Every line containing the string "height" is to be copied from the records.

▶ [Information]:
========
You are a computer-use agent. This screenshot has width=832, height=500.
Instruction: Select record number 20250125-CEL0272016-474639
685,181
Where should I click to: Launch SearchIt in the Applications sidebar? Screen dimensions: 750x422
========
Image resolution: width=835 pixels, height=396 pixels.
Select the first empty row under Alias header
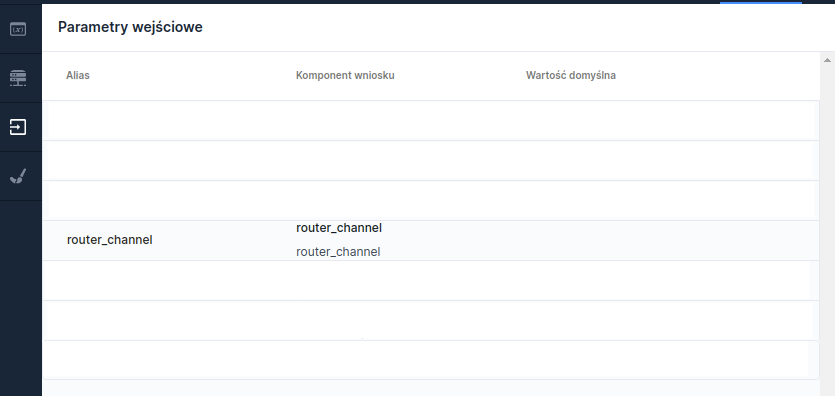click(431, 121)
========
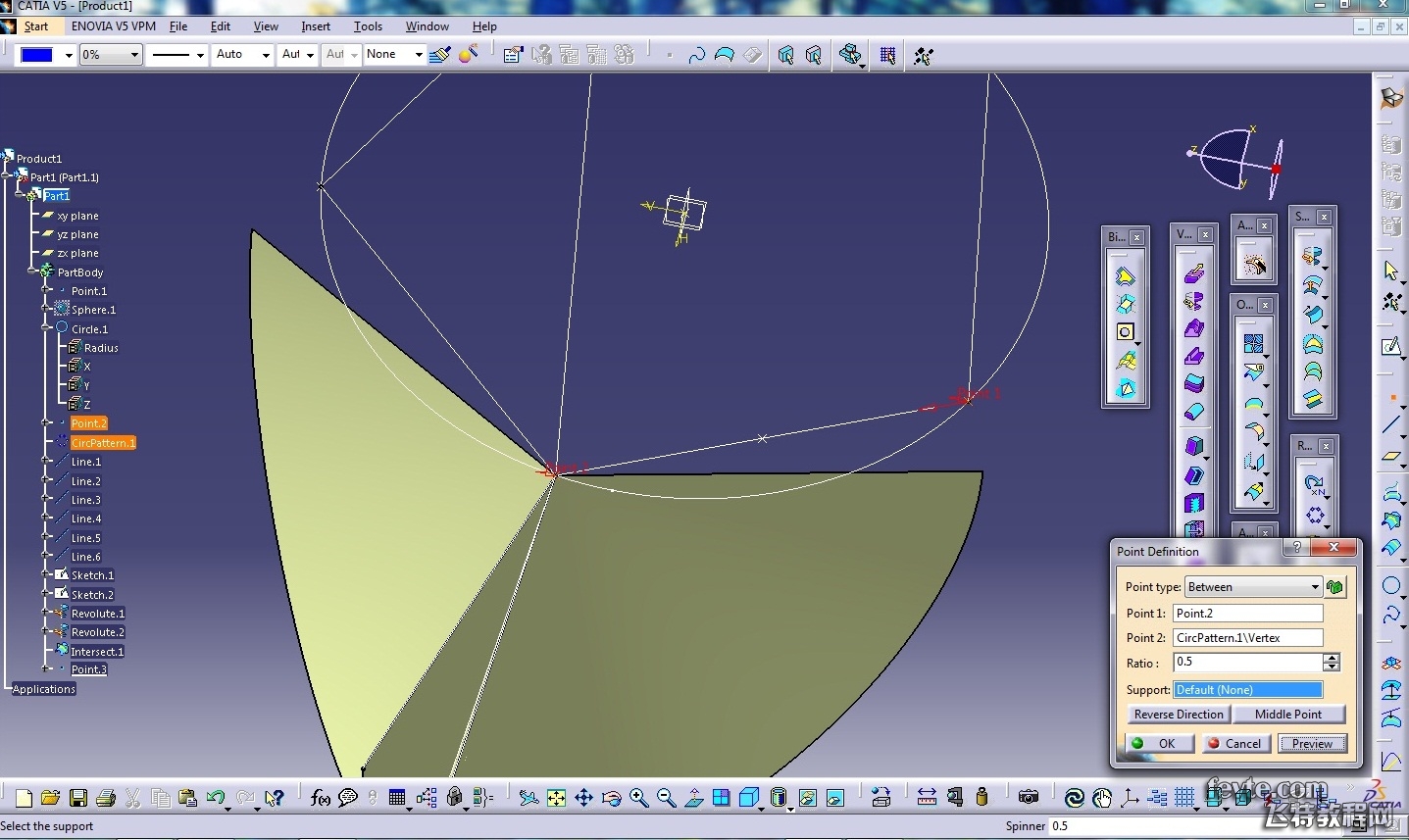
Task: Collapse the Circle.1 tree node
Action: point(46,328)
========
▶ [Task answer]:
You are a computer-use agent. This screenshot has width=832, height=500.
Image resolution: width=835 pixels, height=396 pixels.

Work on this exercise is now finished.